Minify component CSS

The minifier removes layout whitespace and unnecessary semicolons before closing braces.

Input


                        .card {\n  color: #111827;\n  padding: 1rem;\n}\n.card:hover {\n  color: #2563eb;\n}
                      

Output


                        .card{color:#111827;padding:1rem}.card:hover{color:#2563eb}
                      

Preserve a license comment

Keep license comments enabled when a stylesheet requires attribution in the distributed file.

Input


                        /*! normalize.css license */\n.button {\n  display: inline-flex;\n}
                      

Output


                        /*! normalize.css license */.button{display:inline-flex}
                      

Compact responsive CSS

Media queries and function values can usually be compacted safely, but the result should still be tested in the browser.

Input


                        @media (min-width: 768px) {\n  .grid {\n    grid-template-columns: repeat(2, 1fr);\n  }\n}
                      

Output


                        @media(min-width:768px){.grid{grid-template-columns:repeat(2,1fr)}}
                      

Practical Notes

How to Use

  1. 1. Paste CSS into the input area.
  2. 2. Choose whether to remove comments and keep license comments.
  3. 3. Click Minify CSS to create compact output.
  4. 4. Use Beautify when you need a readable version for review.
  5. 5. Copy the output when the CSS is ready.

Features

Use Cases

Frequently Asked Questions

What does the CSS Minifier remove?
It removes regular comments, collapses whitespace, removes unnecessary spaces around punctuation, and drops trailing semicolons before closing braces.
Can CSS minification break styles?
Basic whitespace minification is usually safe, but always test the result.
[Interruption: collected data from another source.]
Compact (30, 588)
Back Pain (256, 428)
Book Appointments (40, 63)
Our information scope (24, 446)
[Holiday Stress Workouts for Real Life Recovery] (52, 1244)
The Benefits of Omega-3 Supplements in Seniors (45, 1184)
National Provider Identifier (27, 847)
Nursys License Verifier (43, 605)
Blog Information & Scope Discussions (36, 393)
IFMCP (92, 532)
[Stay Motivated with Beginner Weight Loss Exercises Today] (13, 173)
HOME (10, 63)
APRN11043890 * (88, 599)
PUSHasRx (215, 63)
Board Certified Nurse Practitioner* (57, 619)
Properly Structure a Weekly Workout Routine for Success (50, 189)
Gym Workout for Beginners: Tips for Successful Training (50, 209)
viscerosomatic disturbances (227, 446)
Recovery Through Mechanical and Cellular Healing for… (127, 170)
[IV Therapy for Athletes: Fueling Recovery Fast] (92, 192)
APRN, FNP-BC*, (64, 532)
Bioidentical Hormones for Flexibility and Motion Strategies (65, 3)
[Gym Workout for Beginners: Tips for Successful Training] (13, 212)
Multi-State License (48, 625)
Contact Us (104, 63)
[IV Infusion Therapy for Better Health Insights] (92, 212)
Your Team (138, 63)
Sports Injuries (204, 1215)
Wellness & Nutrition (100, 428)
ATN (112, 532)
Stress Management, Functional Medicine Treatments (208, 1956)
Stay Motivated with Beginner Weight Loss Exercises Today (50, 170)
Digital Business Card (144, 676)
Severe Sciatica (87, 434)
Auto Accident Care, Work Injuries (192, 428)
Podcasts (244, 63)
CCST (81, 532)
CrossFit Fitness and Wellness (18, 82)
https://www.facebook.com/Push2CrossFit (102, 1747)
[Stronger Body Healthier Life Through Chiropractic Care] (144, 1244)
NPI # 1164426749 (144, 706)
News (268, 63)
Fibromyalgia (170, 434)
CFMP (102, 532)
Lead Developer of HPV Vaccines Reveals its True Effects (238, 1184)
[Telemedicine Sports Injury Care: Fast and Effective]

Complex generated CSS, unusual hacks, or template placeholders may need special handling.
Does this tool handle source maps?
No. This browser tool is intended for quick snippets and manual cleanup. Use your build pipeline when you need source maps or advanced CSS processing.
Is my CSS uploaded?
No. The CSS is processed locally in your browser and is not uploaded to a server.
Should I replace my source CSS with minified CSS?
Usually no. Keep readable source CSS in your project, then use minified CSS for distribution, embedding, or quick publishing workflows.
Can I minify CSS variables and media queries?
Yes for normal CSS syntax. The tool keeps quoted strings and compact punctuation around custom properties, functions, and media queries, but you should still test the result.